At least 6,000 children from Ukraine have attended Russian “re-education” camps in the past year, with several hundred held there for weeks or months beyond their scheduled return date, according to a new report published in the US.
Russia has also unnecessarily expedited the adoption and fostering of children from Ukraine in what could constitute a war crime, the Yale Humanitarian Research Lab report found. The report was funded by the US state department.
Since the start of the war nearly a year ago, children as young as four months living in the occupied areas have been taken to 43 camps across Russia, including in Moscow-annexed Crimea and Siberia, for “pro-Russia patriotic and military-related education”, said the report.
In at least two of the camps, the children’s return date was delayed by weeks, while at two other camps, the return of some children was postponed indefinitely.
Russian authorities sought to provide a pro-Moscow viewpoint to children through school curricula as well as through field trips to patriotic sites and talks from veterans, the report found.
Videos published from the camps by the occupying regional authorities show children in the camps singing the Russian national anthem and carrying the Russian flag. In separate videos, teachers, employed to teach the children, talk about the need to correct their understanding of Russian and Soviet history.
Children were also given training in firearms, although Nathaniel Raymond, a Yale researcher who oversaw the report, said there was no evidence they were being sent back to fight.
“Mounting evidence of Russia’s actions lays bare the Kremlin’s aims to deny and suppress Ukraine’s identity, history, and culture,” the US state department said in a statement. “The devastating impacts of Putin’s war on Ukraine’s children will be felt for generations.”
US state department spokesperson Ned Price told reporters the report “details Russia’s systematic, government-wide efforts to permanently relocate thousands of Ukraine’s children to areas under Russian government control via a network of 43 camps and other facilities.
“In many cases, Russia purported to temporarily evacuate children from Ukraine under the guise of a free summer camp, only to later refuse to return the children and to cut off all contact with their families.”
The report called for a neutral body to be granted access to the camps and for Russia immediately to stop adoptions of Ukrainian children. The report said that Putin aides have been closely involved in the operation, especially Maria Lvova-Belova, the presidential commissioner for children’s rights. It quoted her as saying that 350 children had been adopted by Russian families and that more than 1,000 were awaiting adoption.
Russia’s embassy in Washington responded to the report’s findings on Telegram, saying, “Russia accepted children who were forced to flee with their families from the shelling,” and, “We do our best to keep underage people in families, and in cases of absence or death of parents and relatives – to transfer orphans under guardianship.”
The report said some parents were pressured to give consent to send away their children, sometimes in the hope they would return. Others, the report said, “are sent with the consent of their parents for an agreed duration of days or weeks and returned to their parents as originally scheduled”.
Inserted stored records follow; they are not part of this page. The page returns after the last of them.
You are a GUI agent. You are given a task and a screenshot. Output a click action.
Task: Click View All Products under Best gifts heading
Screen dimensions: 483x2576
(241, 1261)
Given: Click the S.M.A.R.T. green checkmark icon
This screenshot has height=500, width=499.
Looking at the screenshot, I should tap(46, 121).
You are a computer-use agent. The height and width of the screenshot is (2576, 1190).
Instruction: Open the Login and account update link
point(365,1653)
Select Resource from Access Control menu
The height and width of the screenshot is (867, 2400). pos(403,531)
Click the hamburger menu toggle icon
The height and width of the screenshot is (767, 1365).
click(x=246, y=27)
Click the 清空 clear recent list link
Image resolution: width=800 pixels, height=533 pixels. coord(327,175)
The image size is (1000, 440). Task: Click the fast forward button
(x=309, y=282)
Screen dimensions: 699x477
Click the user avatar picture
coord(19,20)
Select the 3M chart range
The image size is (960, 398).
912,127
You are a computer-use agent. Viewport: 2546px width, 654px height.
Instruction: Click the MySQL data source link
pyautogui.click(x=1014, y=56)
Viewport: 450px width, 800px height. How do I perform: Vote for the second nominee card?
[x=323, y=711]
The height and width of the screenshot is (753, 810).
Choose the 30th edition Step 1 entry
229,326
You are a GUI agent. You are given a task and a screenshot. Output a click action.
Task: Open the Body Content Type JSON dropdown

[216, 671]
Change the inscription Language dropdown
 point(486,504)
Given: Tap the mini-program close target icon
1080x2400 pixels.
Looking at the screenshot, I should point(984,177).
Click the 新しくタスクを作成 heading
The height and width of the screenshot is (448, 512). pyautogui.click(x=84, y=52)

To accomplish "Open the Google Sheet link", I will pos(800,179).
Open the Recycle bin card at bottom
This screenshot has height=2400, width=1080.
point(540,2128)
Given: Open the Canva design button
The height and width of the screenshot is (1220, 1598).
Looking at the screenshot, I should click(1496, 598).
The report -which was compiled with the help of satellite imagery and public accounts – said that the number of children sent to the camps is “likely significantly higher” than the 6,000 confirmed.
There is little information on the explanation given to children regarding delays in their return. An official at the Medvezhonok camp told a boy from Ukraine that his return was conditional: the children would be returned only if Russia recaptured the town of Izium, the report said. Another boy was told he wouldn’t be returning home due to his “pro-Ukrainian views”, the report said.
Some parents were told that their children will be released only if they physically come to pick them up. Relatives or people given power of attorney were not allowed to pick up the children. Travel from Ukraine to Russia is difficult and expensive, and men between the ages of 18 and 60 are forbidden from leaving the country, in effect meaning only the mothers of the children may retrieve them.
“A significant portion of these families are low-income and have not been able to afford to make the trip. Some families were forced to sell belongings and travel through four countries to be reunited with their child,” the report found.
One of the camps is located in Magadan oblast, roughly 6,230km (3,900 miles) from Ukraine. This puts it “roughly three times closer to the United States than it is to the border of Ukraine,” the report said.
Raymond said that Russia was in “clear violation” of the Fourth Geneva Convention on the treatment of civilians during war and called the report a “gigantic Amber alert” – referring to US public notices of child abductions.
The Russian activity “in some cases may constitute a war crime and a crime against humanity”, he told reporters.
Ukraine’s government recently claimed that more than 14,700 children had been deported to Russia, where some had been sexually exploited.
• This article was amended on 21 February 2023. An earlier version incorrectly stated that in compiling the Conflict Observatory report researchers had spoken to children who had attended the camps or were being kept there, or to their parents.